I've just stumbled upon octobercms and as I've already played around a bit with laravel I decided to give it a try. Perhaps what hit my eye most strikingly is the different directory structure in octobercms and laravel: in laravel I have a 'public' directory to which I point for my installation if accessed over the net (http://www.mywebsite.tld points to public/index.php). In octobercms that index.php file is on the same level in the directory hierarchie as all the other parts like e.g. app/config. I would usually avoid to have my config (containing my db credentials etc.) in a place that's (in theory) accessible over www. Is it possible (resp. recommendable) to move index.php to e.g. public/index.php and let the webserver point to that location as public access-point instead of the default location? Or would that break future updates or have some other negative sideeffects?

thanks, Stefan

Last updated 9 years ago

I would like to see this as an option / consideration as well.

This seems to be a recurring topic.

So we may have to see what can be done, specifically the possibility to add aftermarket potential to use a public folder. It would have to be something unofficial though.

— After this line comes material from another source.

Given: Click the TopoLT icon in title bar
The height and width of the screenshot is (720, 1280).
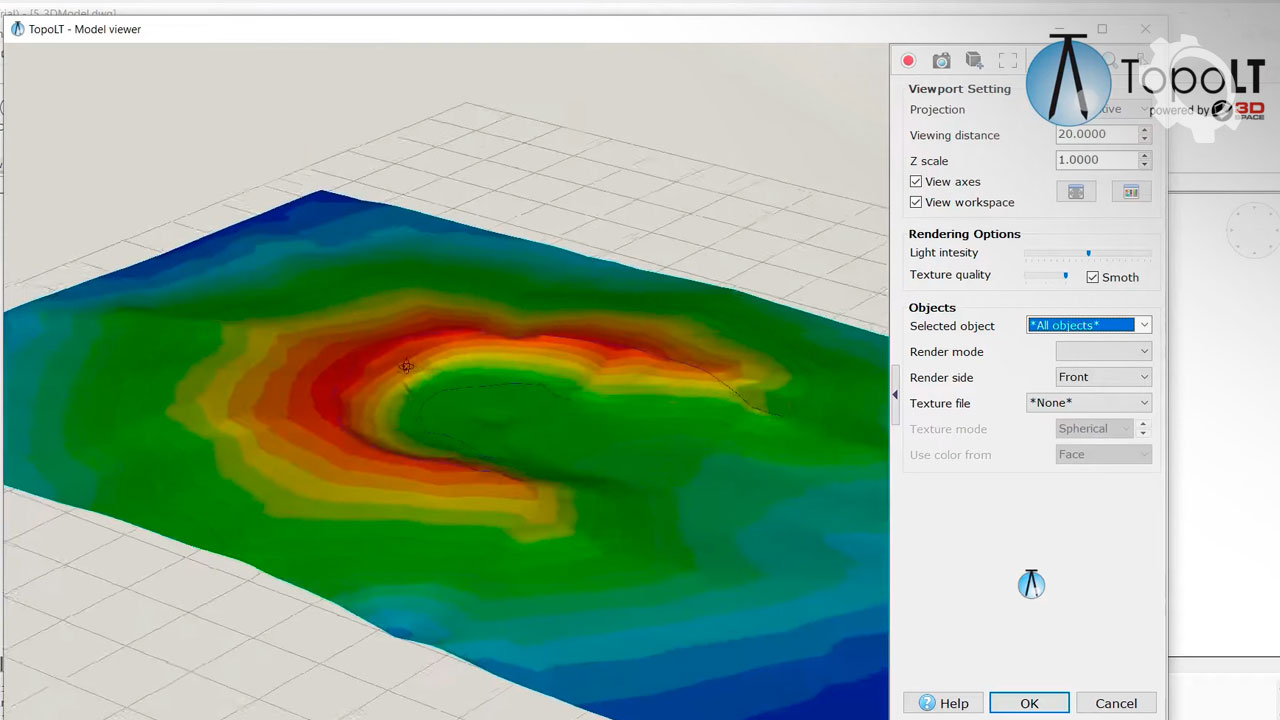Looking at the screenshot, I should tap(17, 29).
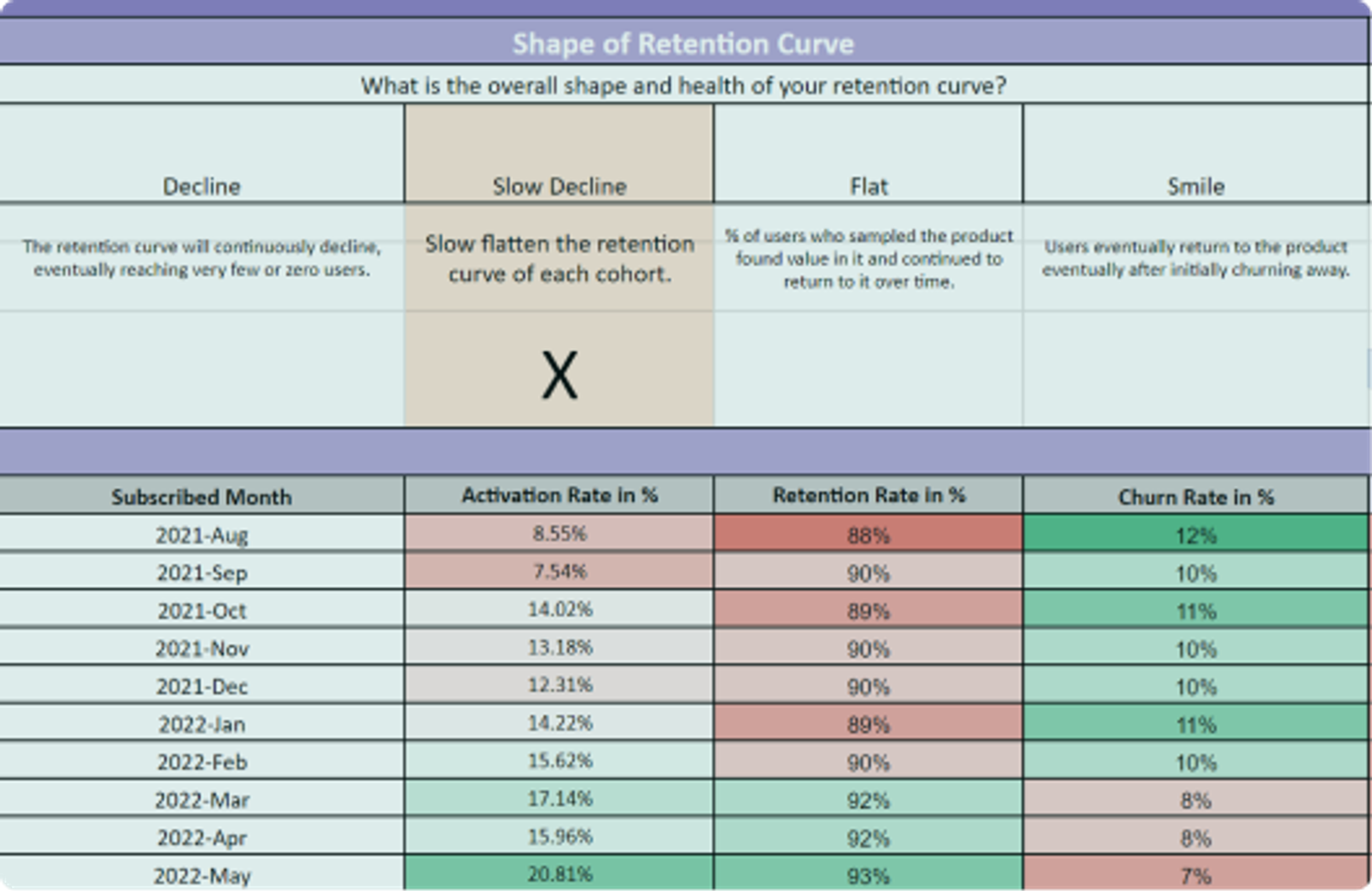
Task: Click the Shape of Retention Curve title banner
Action: [684, 42]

I have reopened Issue 122 for monitoring progress on this.

Last updated 9 years ago

Meanwhile I've configured my installation. If point my browser to http://mywebsite.tld/app/config/production/database.php I get a 'Page not found' (404) which is what I would like to see. I guess this handled via October's .htaccess file, so it's not really something I'm too worried about. I think it's done well though I'm wondering if having a 'public' directory as access point wouldn't be a more fail-safe solution. Don't know how many people are trying to fiddle around with the .htaccess file (for what reason as long as everything works...). I guess most ISPs offer a proper environment nowadays that allows a directory layout where the config files and other stuff that shouldn't be accessible over the net can be put outside the publically accessible directory.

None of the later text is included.